"Unfortunately, I can't find the Nyquist paper online anywhere (I originally read it off microfilm a couple decades back) so the Wikipedia article (not the one you quoted, the other one I linked) is the best I can do for references."
What you really mean is: "My attempt to try and argue myself out of this massive hole I've dug by using a combination of Google and Wikipedia rather than actually understanding of the topic has failed, but I'm still too insecure to admit I was wrong explicitly.". You can't argue your way out of this hole by simply quoting the names of papers and algorithms you've found on Google and Wikipedia in a desperate attempt to try and sound smart all the whilst showing a complete lack of clue about what any of it actually means in practice.
"I have to ask you though, why is it okay for you to insist that "sharp" has different definitions between digital imaging and photography"

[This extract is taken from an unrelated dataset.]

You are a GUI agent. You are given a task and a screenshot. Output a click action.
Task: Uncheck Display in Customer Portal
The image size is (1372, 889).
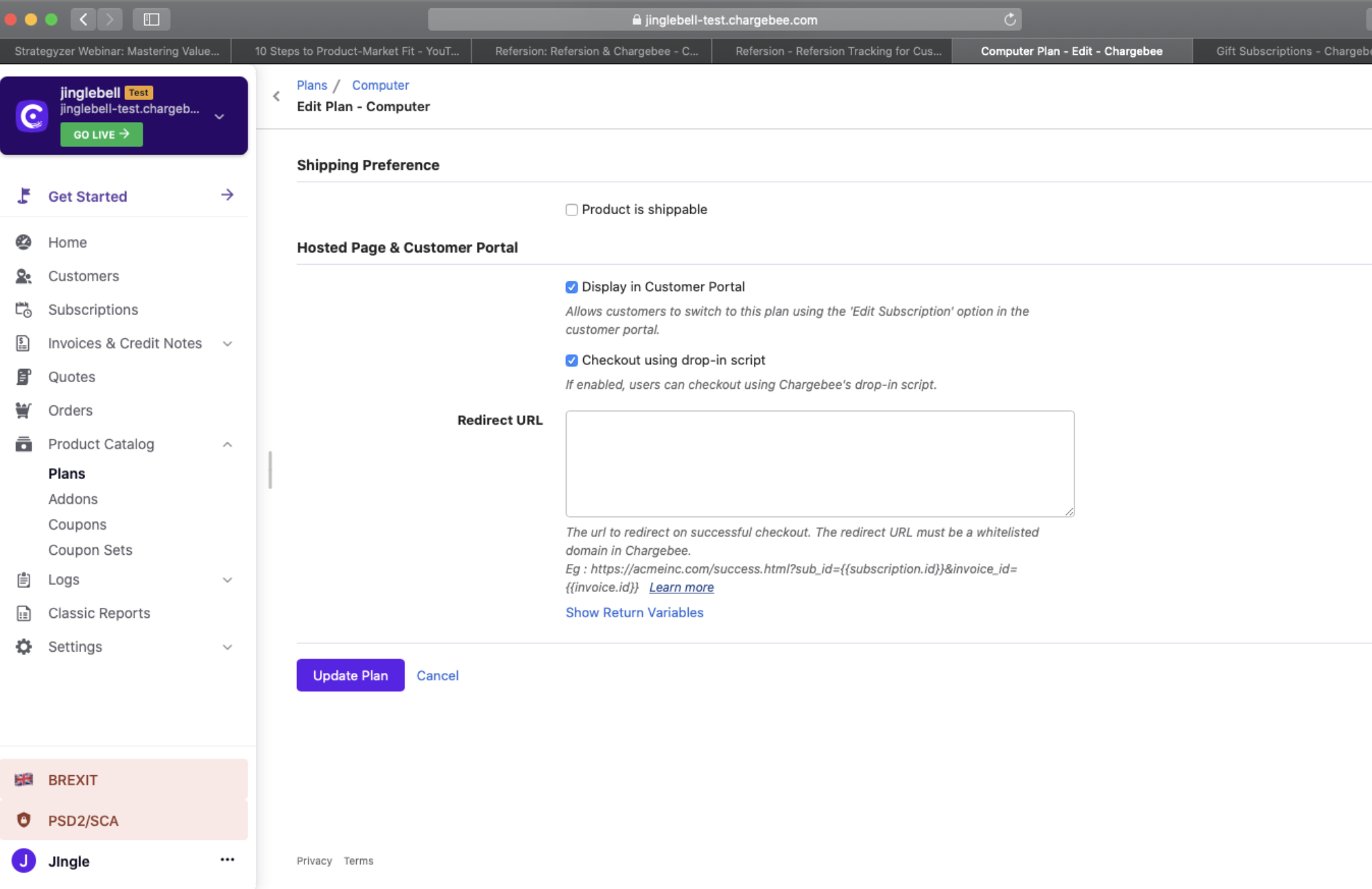point(571,287)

It's not about difference in defintion, it's about difference in factors that can cause loss of sharpness. In photography loss of focus is the key thing that causes loss of detail, but in computer graphics there are other things - pixelation by reduced resolution for example.
If you think having read the defintion of blur that it backs up your position, then you're still just desperately clutching at straws to avoid just admitting you were wrong. Have a look at an aliased vs. an anti-aliased screenshot, zoom in to see what anti-aliasing does. The definition of anti-aliasing you linked states:
"make or become unclear or less distinct."
This is EXACTLY what anti-aliasing does, the whole point in it is to make strikingly pixelated areas look less pixelated, this is why I provided you the simple nVidia link, because it shows with a basic example the effects of anti-aliasing - it reduces jagged pixelated edges by blurring them into surrounding edges - it reduces the distinct pixelation by making it less distinct so that to the human eye in intended viewing conditions the edge looks more like a sharp diagonal line than a jagged pixelated mess.
Oh, and by the way, the way you make multiple posts in reply to me and yourself? It's like a desperation meter, the more desperate your argument gets the more desperately you flood the discussion. It's quite amusing.